_To-do item 1_
Return the passage of the 2004 predictions post from "Now that’s 2004" up to and including "the Dean campaign.", copied word for word.
_To-do item 2_
In the 2004 predictions post, why does the author expect a report that spam is decreasing? Answer in one to three sentences.
_To-do item 3_
In the 2004 predictions post, shorten the paragraph that begins "This increase in visibility" and keep its main facts.

_Provided text_
Now that’s 2004 I’ll go ahead and do my part in predicting what we’ll see in the year ahead. The predictions below are completely unscientific and highly biased…

  • Weblogs will continue to grow in visibility (I know- no duh). But I think that we’ll see even more mainstream coverage- the Weblog phenomenon will grace the cover of a news magazine like Time or Newsweek- possibly based on the success of the Dean campaign.

     

  • This increase in visibility will cause many non-high-tech companies to look for ways to make weblog content a part of their front page. 2004 will mark the end of static content on many business web sites. We’ll start to see major corporate web sites include constantly updated, conversational resources on their front pages.

     

     

  • RSS will get a new name and a newsreader application will emerge as the best-in-class. This will help it start to move from the realm of early adopters to the mainstream. However, it won’t be truly mainstream until 2006.

     

     

  • RSS will be showing up everywhere. As Jeremy Zawodny put it:

     

    Remember when you first starting seeing URLs appear on billboards and at the end of movie trailers? So do I. It's going to be like that. One day we're just going to look around and realize that RSS is popping up all over the place. And a couple years later, we'll all wonder how we ever got along without it.

     

  • For the first time, we’ll see a report that spam is decreasing. This will be because of new tools and the growing awareness that buying from a spammer is like feeding a stray cat. The business model will show the first signs of crumbling. Anti-spam legislation will have little affect on the spammers.

     

     

  • The Dean campaign will be victorious. History will show that Dean won because he was able to use the Internet and grassroots efforts to encourage the young and disenfranchised to vote. People who previously did not vote will come out in great numbers to support Dean.

     

     

  • Social Software like Friendster, Linked-In, Tribe, Huminity, etc, will continue to grow and experience growing pains. As a side effect, businesses will look for ways to enable Friendster-like connections between customers.

     

    And, of course...

     

  • Common Craft will grow quickly and become a leading consultancy in the field of helping businesses use weblogs and online communities to connect with customers, save support costs and increase market visibility.

_Supplied information_
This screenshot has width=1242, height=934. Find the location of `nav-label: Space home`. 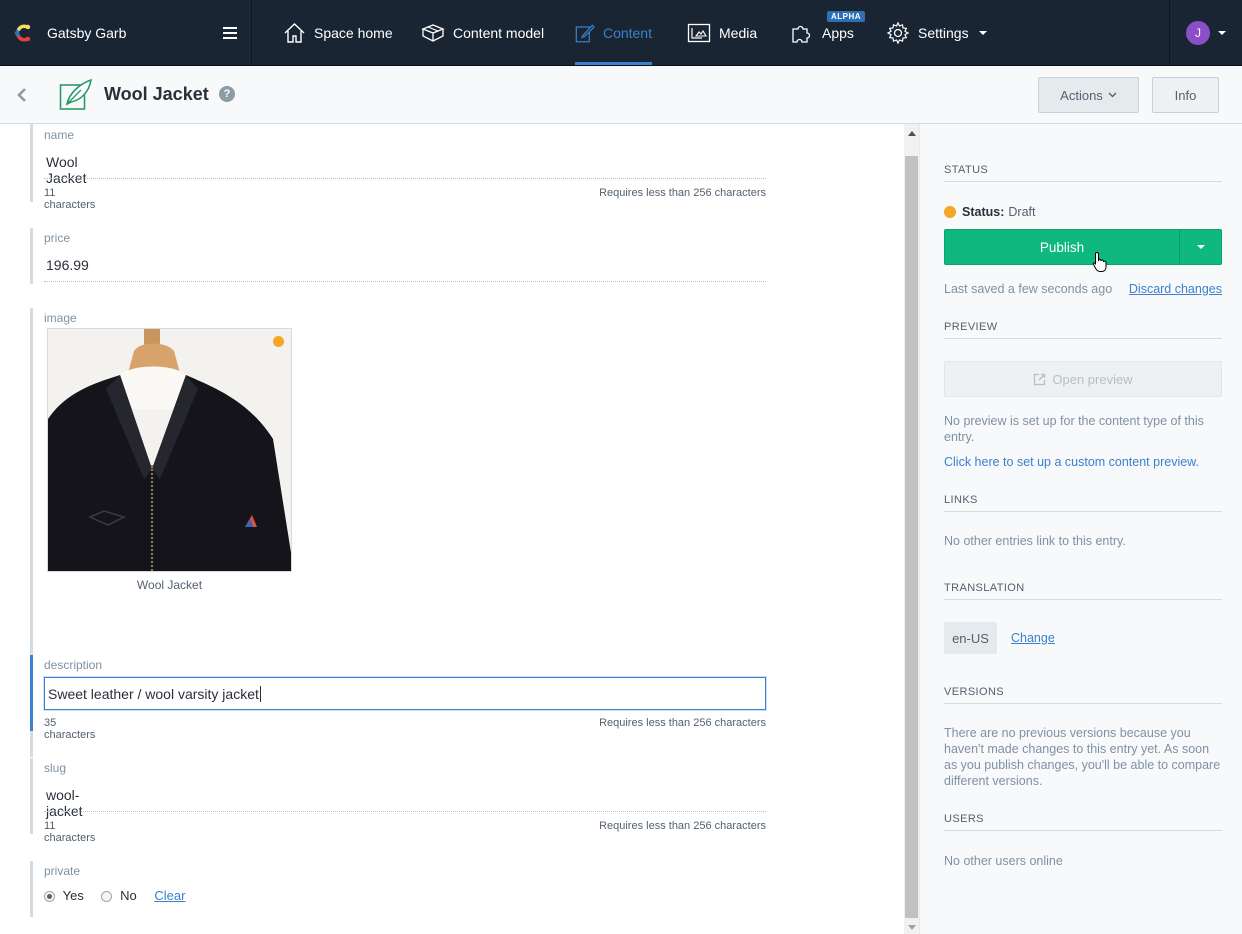

nav-label: Space home is located at coordinates (354, 33).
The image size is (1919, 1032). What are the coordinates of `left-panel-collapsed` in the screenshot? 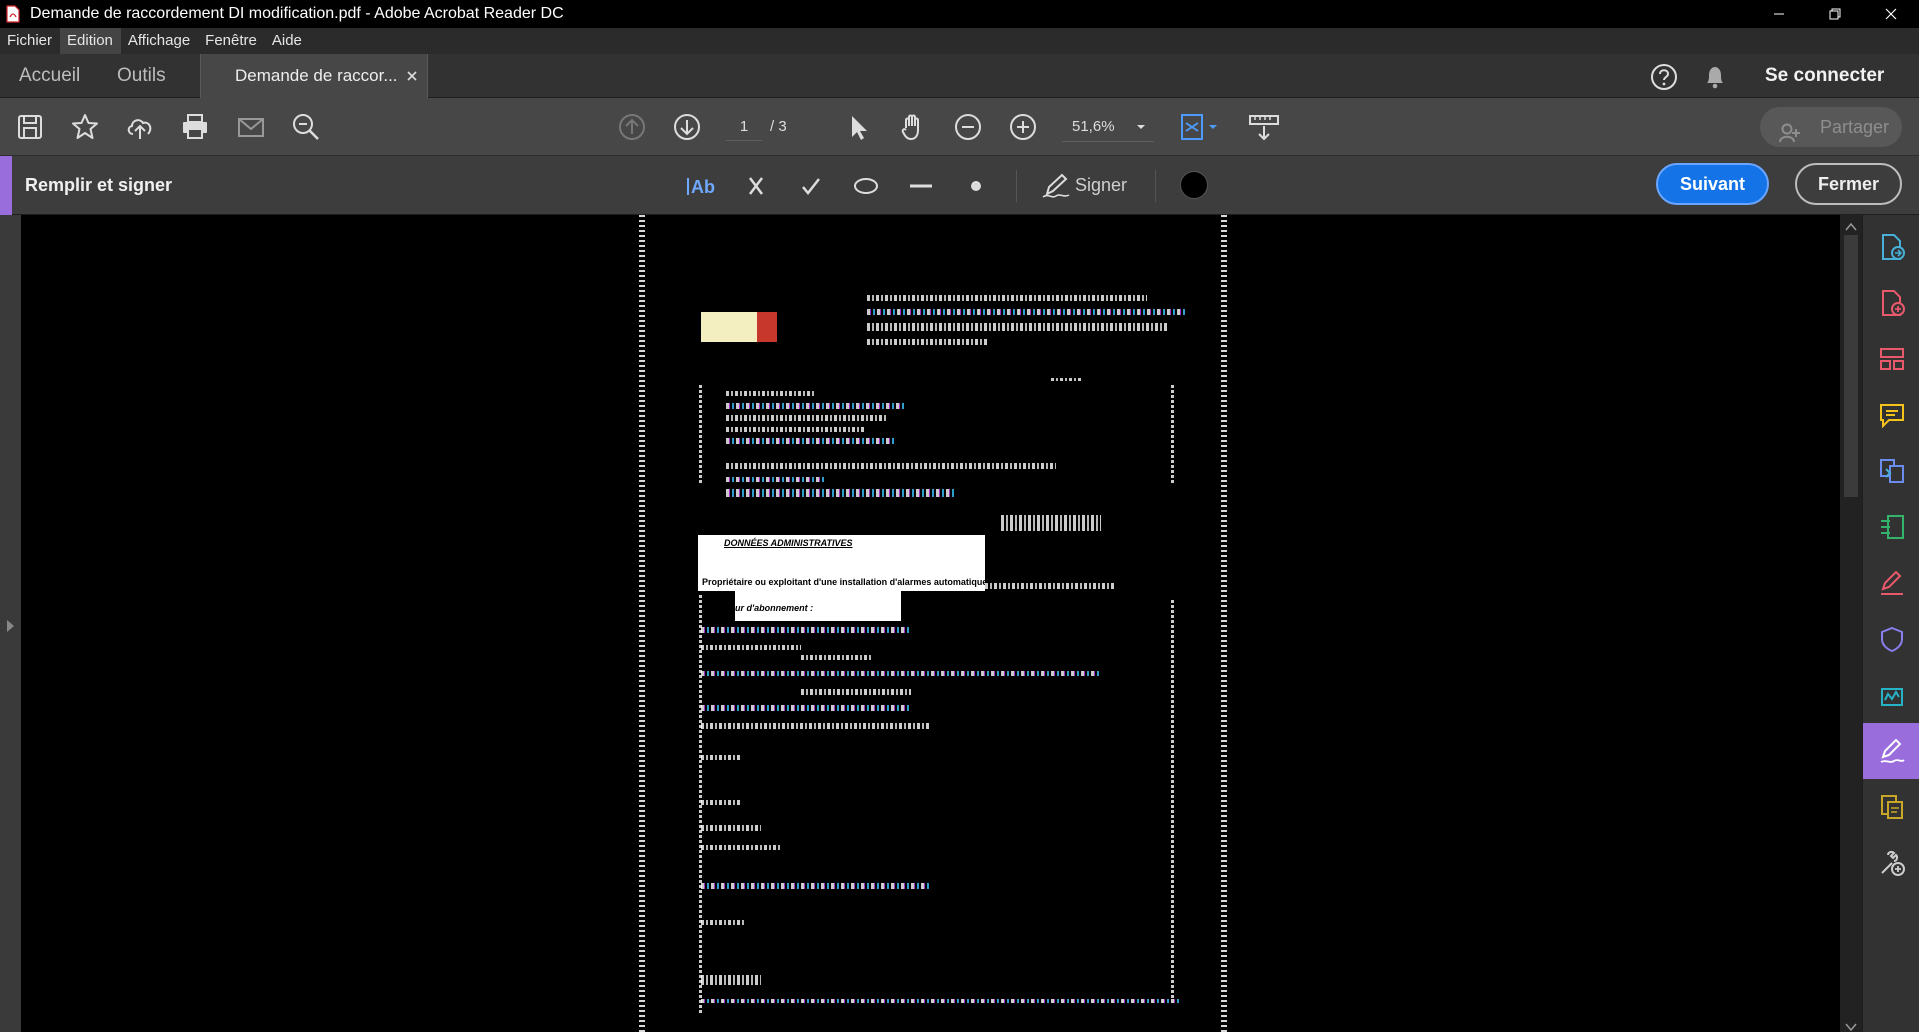 It's located at (10, 624).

_Exercise solution 1_
Now that’s 2004 I’ll go ahead and do my part in predicting what we’ll see in the year ahead. The predictions below are completely unscientific and highly biased…

  • Weblogs will continue to grow in visibility (I know- no duh). But I think that we’ll see even more mainstream coverage- the Weblog phenomenon will grace the cover of a news magazine like Time or Newsweek- possibly based on the success of the Dean campaign.

_Exercise solution 2_
The author expects spam to decrease because of new tools and a growing awareness that buying from a spammer is like feeding a stray cat.

_Exercise solution 3_
As weblogs become more visible, many non-high-tech companies will try to put weblog content on their front pages. In 2004, static content will start to disappear from many business sites, and major corporate sites will add constantly updated, conversational resources to their front pages.